The car has (yet again) become a lawn ornament. Brakes are out. That's not what this post is about, just setup for what I was doing downtown at a bus stop yesterday.
My mother, youngest daughter, and I had just come out of the Bill Miller's at St. Mary's and Pecan to wait on the 36 to go to the girls' school when a young man leaning against the wall of the building said to me something along the lines of "Ma'am, can I have a quarter? I'm trying to get something to eat."
So I was standing there by the bus bench digging in my wallet, 'cause, hell, a quarter, right? I don't often have cash on me anymore, but right then I did.
While I was rummaging, he repeated the question to a group of about three women walking past. They didn't say a word, but I glanced up and noticed the prominent display of a gold cross on one of the women.
I gave him my quarter and turned to look at the women, who were now on the corner. One of them turned around and said "God bless you."
'Cause, totally, that will fill up a stomach.

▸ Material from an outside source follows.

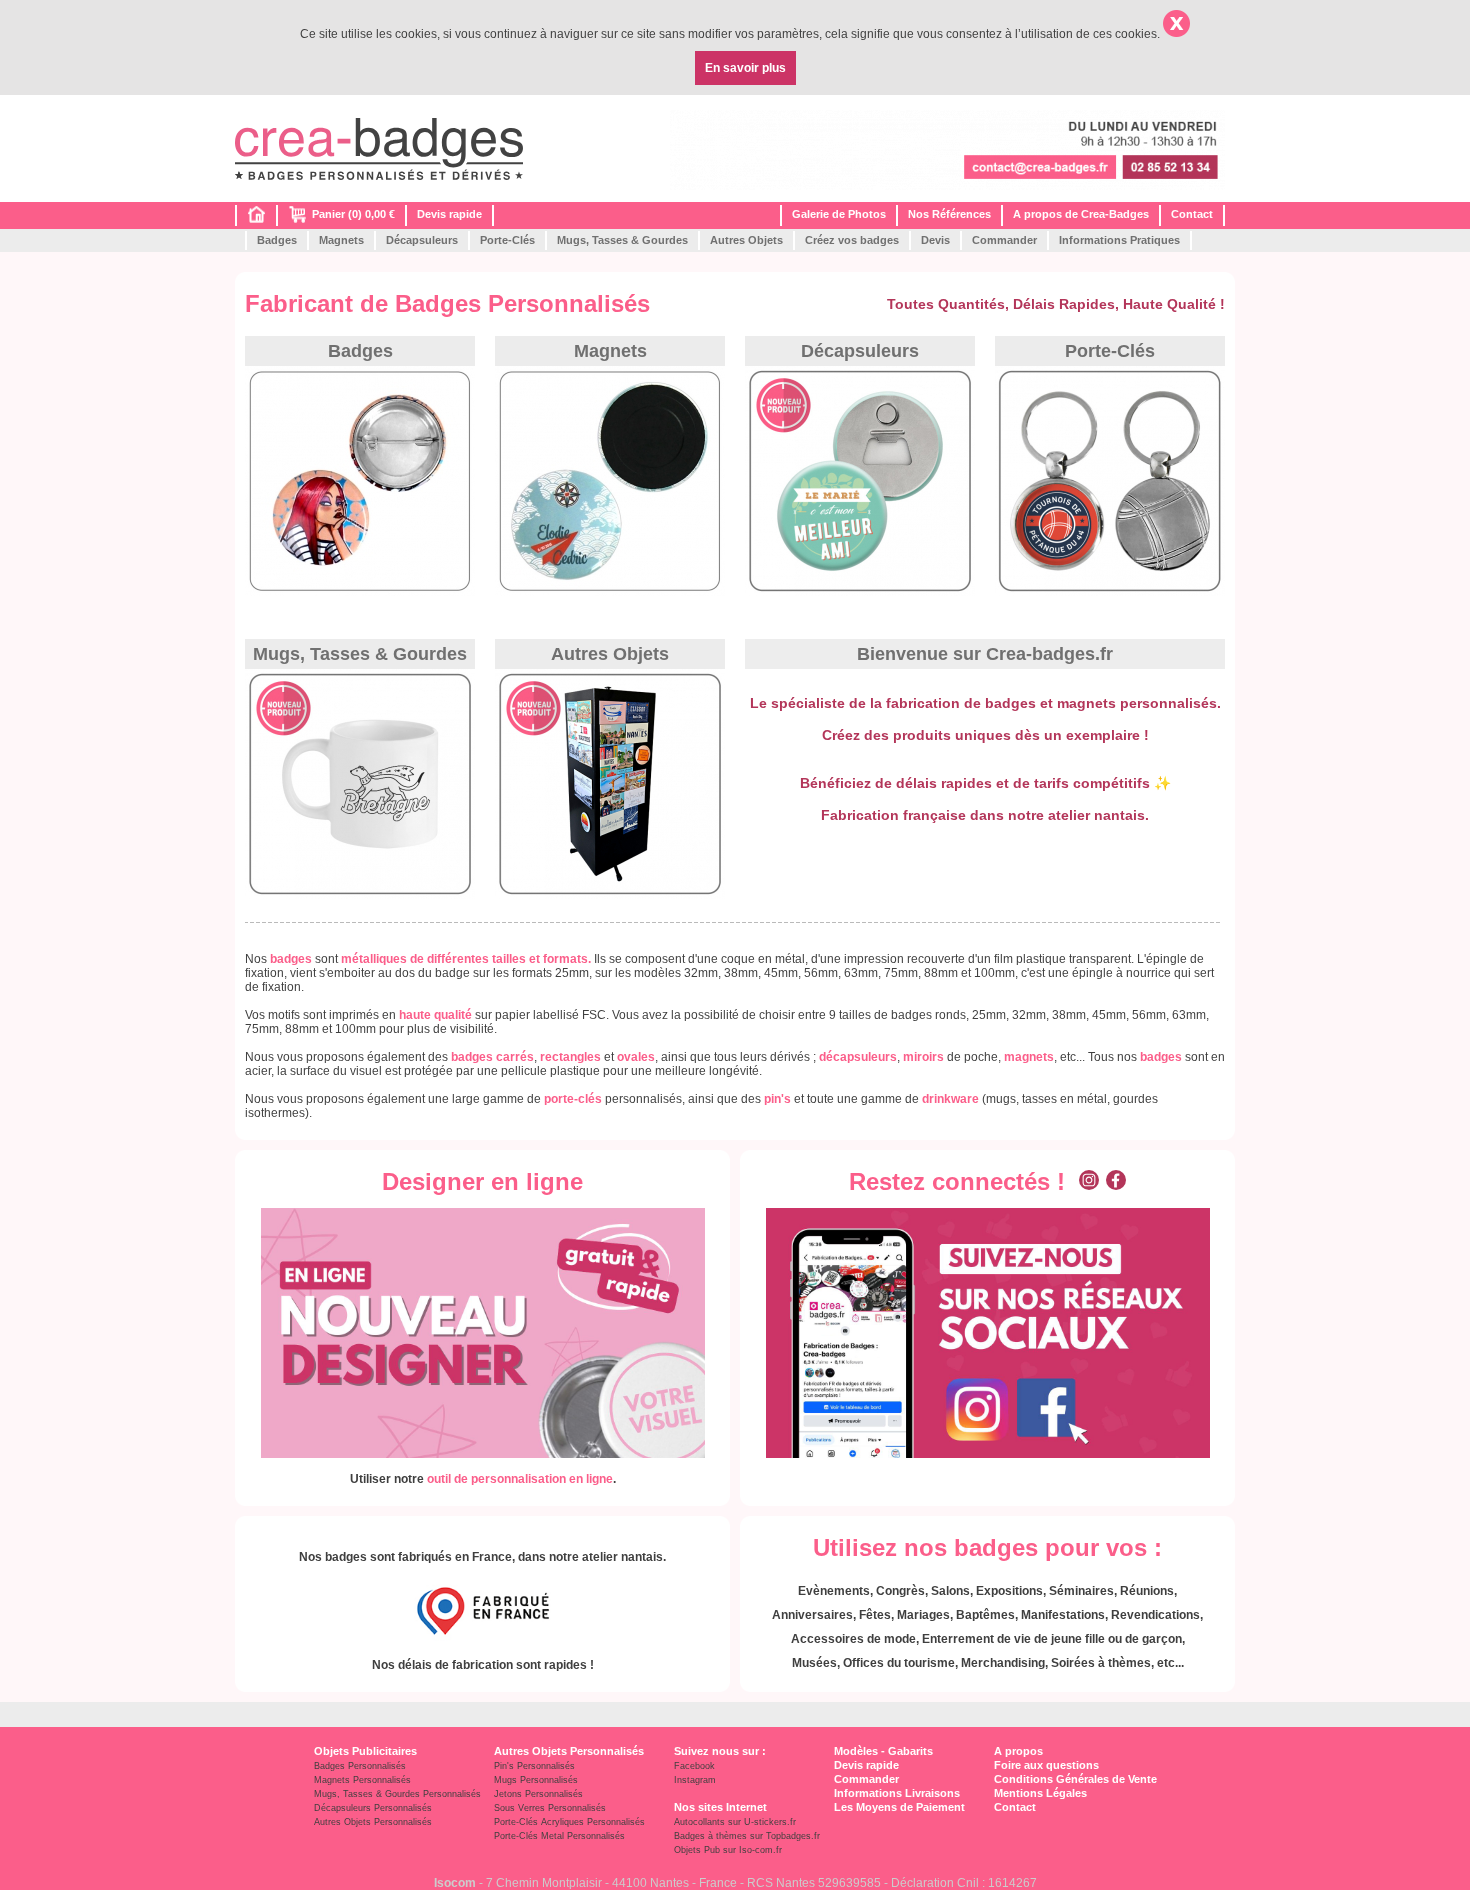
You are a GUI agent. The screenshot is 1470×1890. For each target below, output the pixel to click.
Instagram (695, 1780)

I realize I'm distinctly in the minority when it comes to this sort of thing. Most folks out there won't give money. I can't, always. But when I can, I do, and let me tell you I don't have a whole hell of a lot of extra money. None, really. But it's simply the Christian thing to do.

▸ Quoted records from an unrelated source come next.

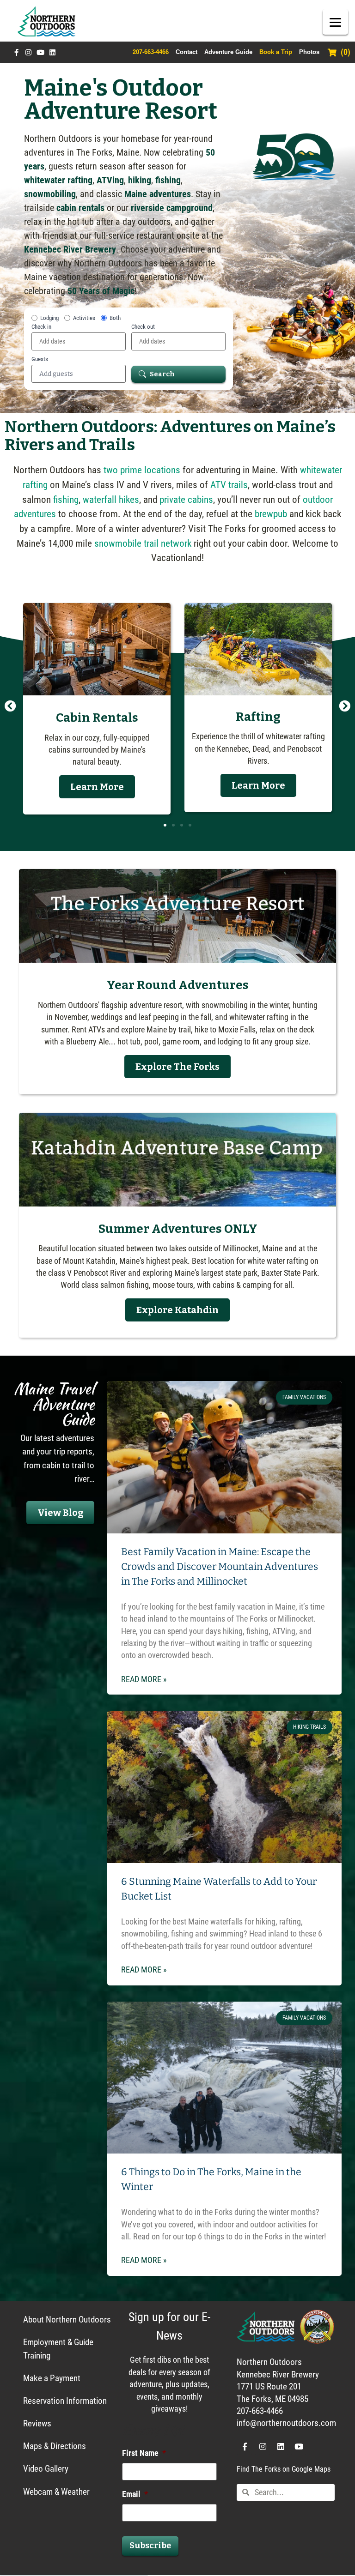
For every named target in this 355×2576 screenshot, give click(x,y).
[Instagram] (28, 52)
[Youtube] (40, 52)
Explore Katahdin (177, 1309)
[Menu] (335, 22)
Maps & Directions (54, 2446)
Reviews (37, 2423)
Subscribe (150, 2546)
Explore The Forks (177, 1066)
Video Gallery (45, 2468)
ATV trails (229, 484)
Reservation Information (65, 2400)
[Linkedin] (52, 52)
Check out (143, 327)
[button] (10, 705)
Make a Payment (51, 2378)
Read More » (144, 1679)
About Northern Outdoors (67, 2319)
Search (162, 374)
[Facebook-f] (16, 52)
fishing (66, 499)
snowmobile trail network (142, 543)
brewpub (271, 513)
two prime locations (142, 470)
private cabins (186, 499)
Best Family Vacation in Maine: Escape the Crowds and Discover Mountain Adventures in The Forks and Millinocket (219, 1566)
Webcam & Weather (56, 2491)
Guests (39, 359)
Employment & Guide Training (58, 2349)
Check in (41, 327)
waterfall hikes (111, 499)
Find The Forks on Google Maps (284, 2469)
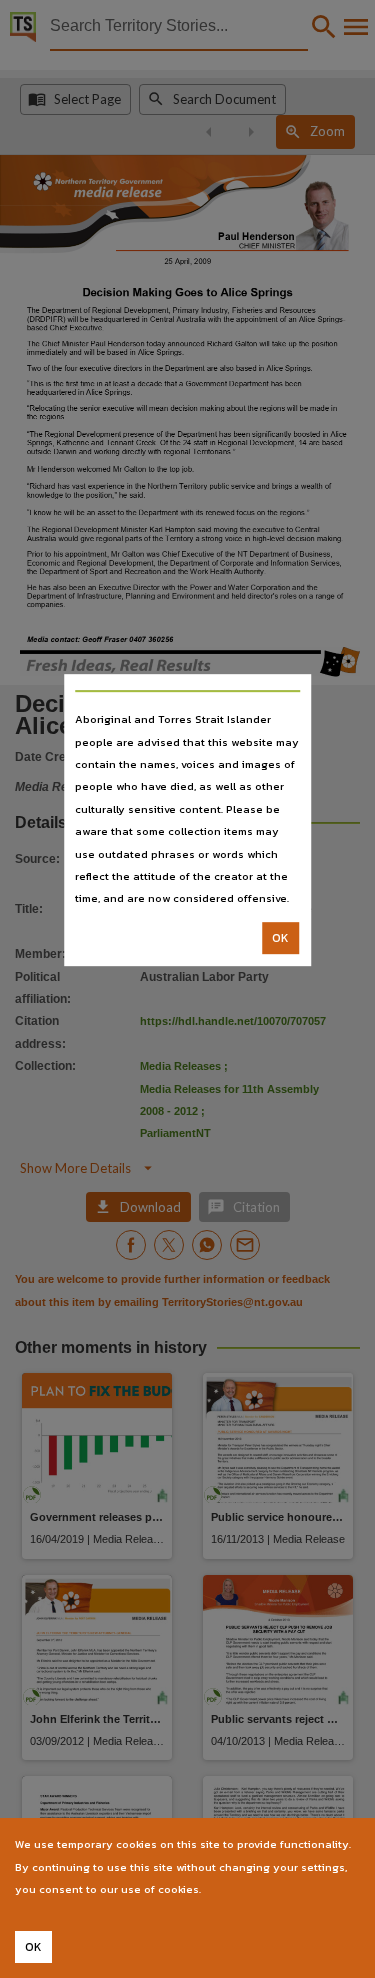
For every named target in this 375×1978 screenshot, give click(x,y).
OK (280, 938)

This is what I wanted to quote to that woman with her fancy gold cross and pointless words (that only served to make her feel holy):
"When the Son of Man comes in his glory, and all the angels with him, he will sit on his throne in heavenly glory. All the nations will be gathered before him, and he will separate the people one from another as a shepherd separates the sheep from the goats. He will put the sheep on his right and the goats on his left.

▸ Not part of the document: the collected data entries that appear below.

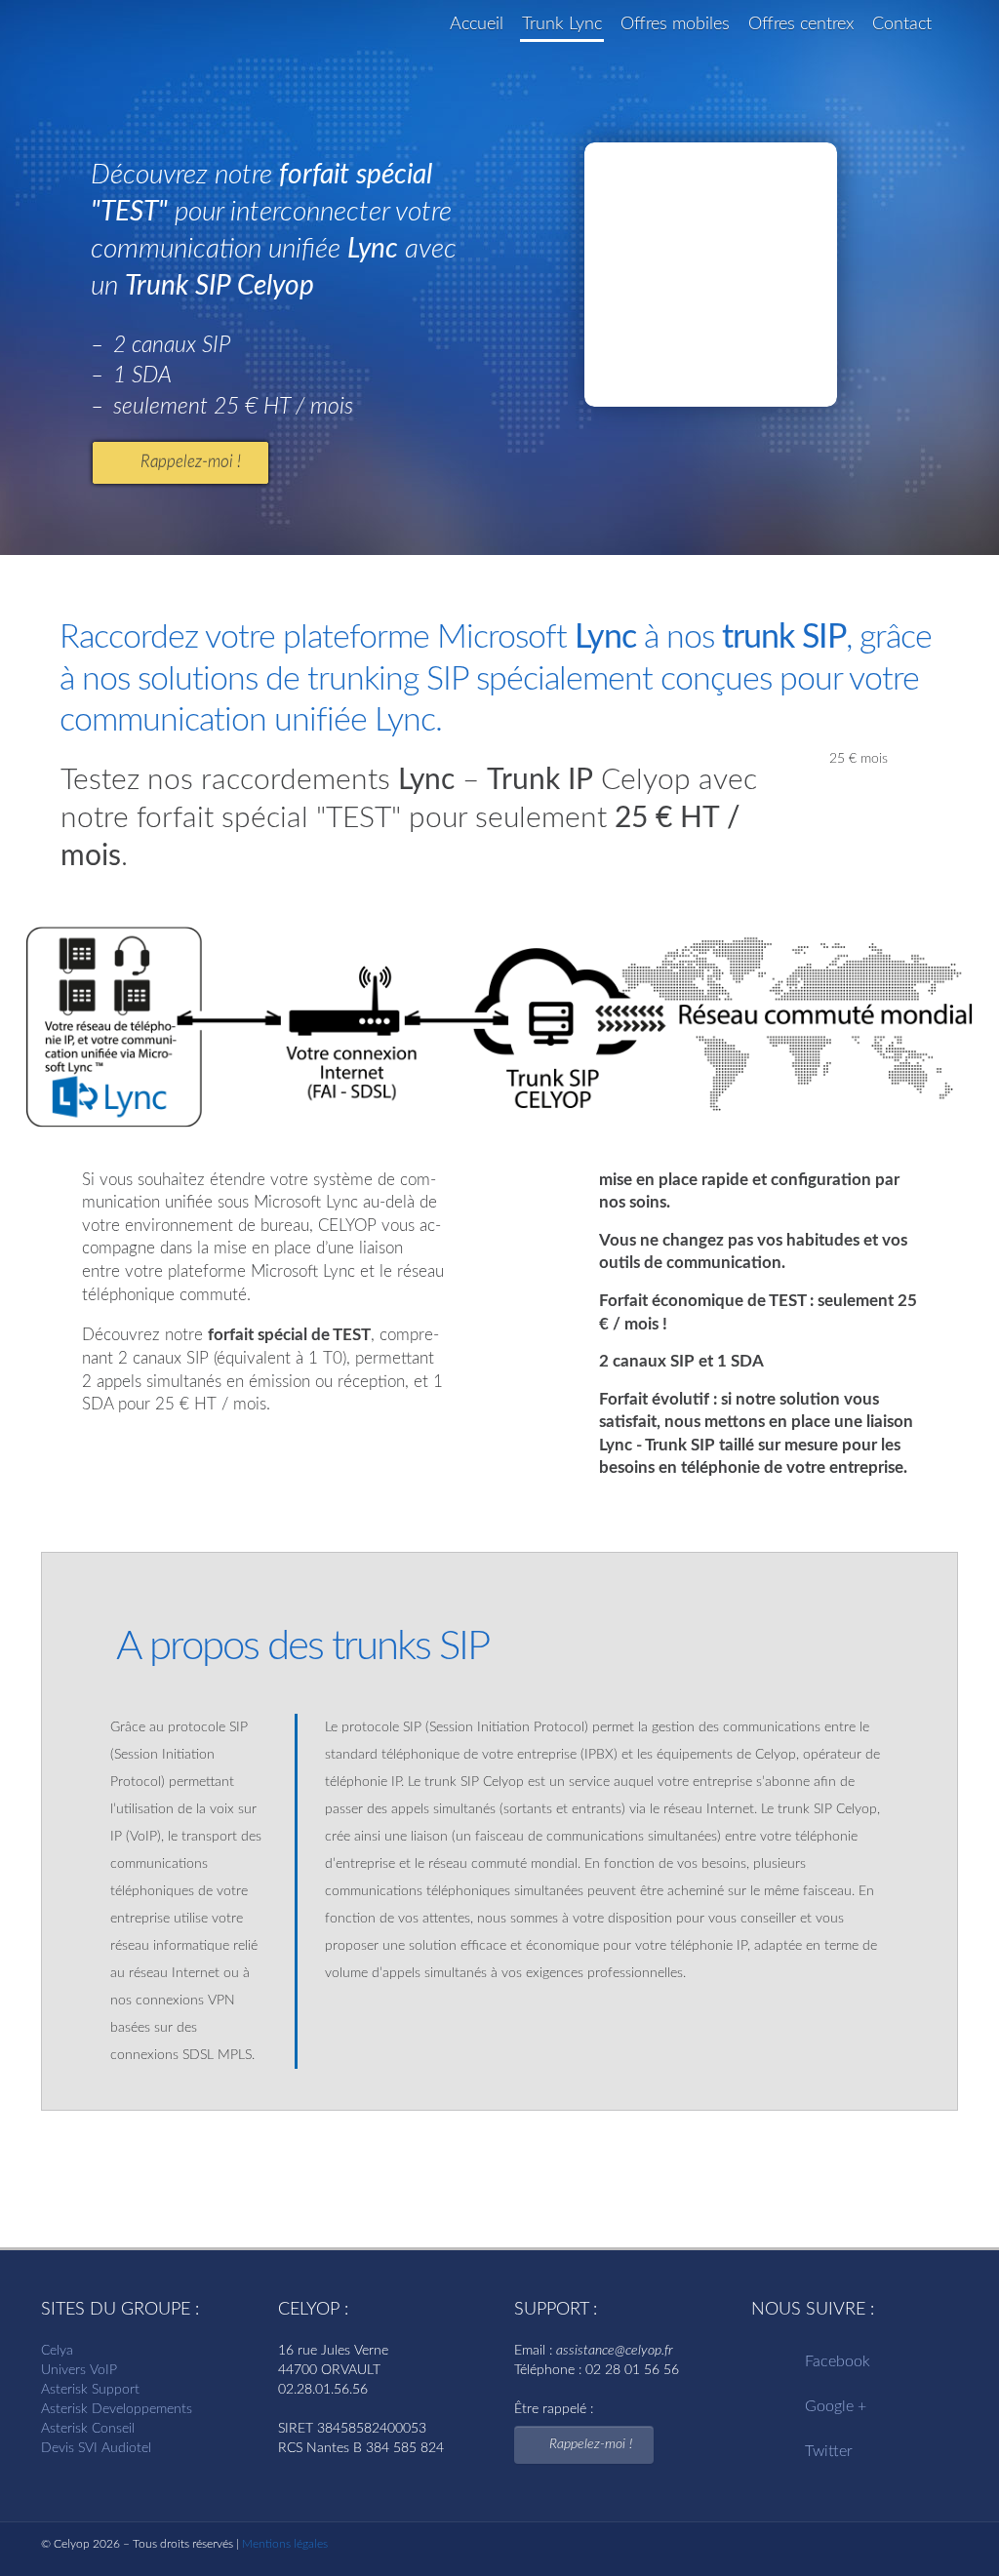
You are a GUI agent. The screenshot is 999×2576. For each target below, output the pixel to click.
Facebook (837, 2361)
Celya (57, 2351)
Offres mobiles (675, 24)
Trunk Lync (562, 24)
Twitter (829, 2451)
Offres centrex (801, 24)
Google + (835, 2406)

"Then the King will say to those on his right, 'Come, you who are blessed by my Father; take your inheritance, the kingdom prepared for you since the creation of the world. For I was hungry and you gave me something to eat, I was thirsty and you gave me something to drink, I was a stranger and you invited me in, 36I needed clothes and you clothed me, I was sick and you looked after me, I was in prison and you came to visit me.'
"Then the righteous will answer him, 'Lord, when did we see you hungry and feed you, or thirsty and give you something to drink? When did we see you a stranger and invite you in, or needing clothes and clothe you? When did we see you sick or in prison and go to visit you?'
"The King will reply, 'I tell you the truth, whatever you did for one of the least of these brothers of mine, you did for me.'
"Then he will say to those on his left, 'Depart from me, you who are cursed, into the eternal fire prepared for the devil and his angels. For I was hungry and you gave me nothing to eat, I was thirsty and you gave me nothing to drink, I was a stranger and you did not invite me in, I needed clothes and you did not clothe me, I was sick and in prison and you did not look after me.'
"They also will answer, 'Lord, when did we see you hungry or thirsty or a stranger or needing clothes or sick or in prison, and did not help you?'
"He will reply, 'I tell you the truth, whatever you did not do for one of the least of these, you did not do for me.'
"Then they will go away to eternal punishment, but the righteous to eternal life."
Really, there are few things in Scripture that are laid out plainly, but I think this is one of them. As you do for the least of these, so you do for me. Don't we all learn this in Sunday school?
Yes, I know. I have no way of knowing whether he honestly needed food or not. Know what? Doesn't matter. I read an article years ago that put it this way: If I pass by someone in need, and they are legitimate, it weighs on my soul. If I give to someone in need, and they are false, it falls on their soul. As I claim to be a Christian, it is beholden upon me to endeavor to act like one, and Jesus charged us with taking care of one another. (Not, as some liberals would have it, relying upon the government to do it.)
And also: I know, the woman may give through her church. She may volunteer at the food bank. Whatever. While I will admit to the possibility, I don't see it as too likely. Quite honestly, I don't know anyone who would do the one but not the other.
I keep going back to that gold cross. That ostentatious representation of faith. Listen, I've got nothing against rich Christians. I go to church with a whole bunch of 'em. But I've got a real problem with proclaiming your faith while not living it. Don't have cash on you? Say it. Don't brush past the bum (who, by the way, was youngish and fairly clean, if scruffy), eyes concertedly ahead, pretending not to be there and only throw a meaningless phrase over your shoulder once you are safely half a block away. Say "I'm sorry, I don't have any cash." It's not hard.
And yeah, I'm a bad Christian for judging her. But I'll live with that particular sin.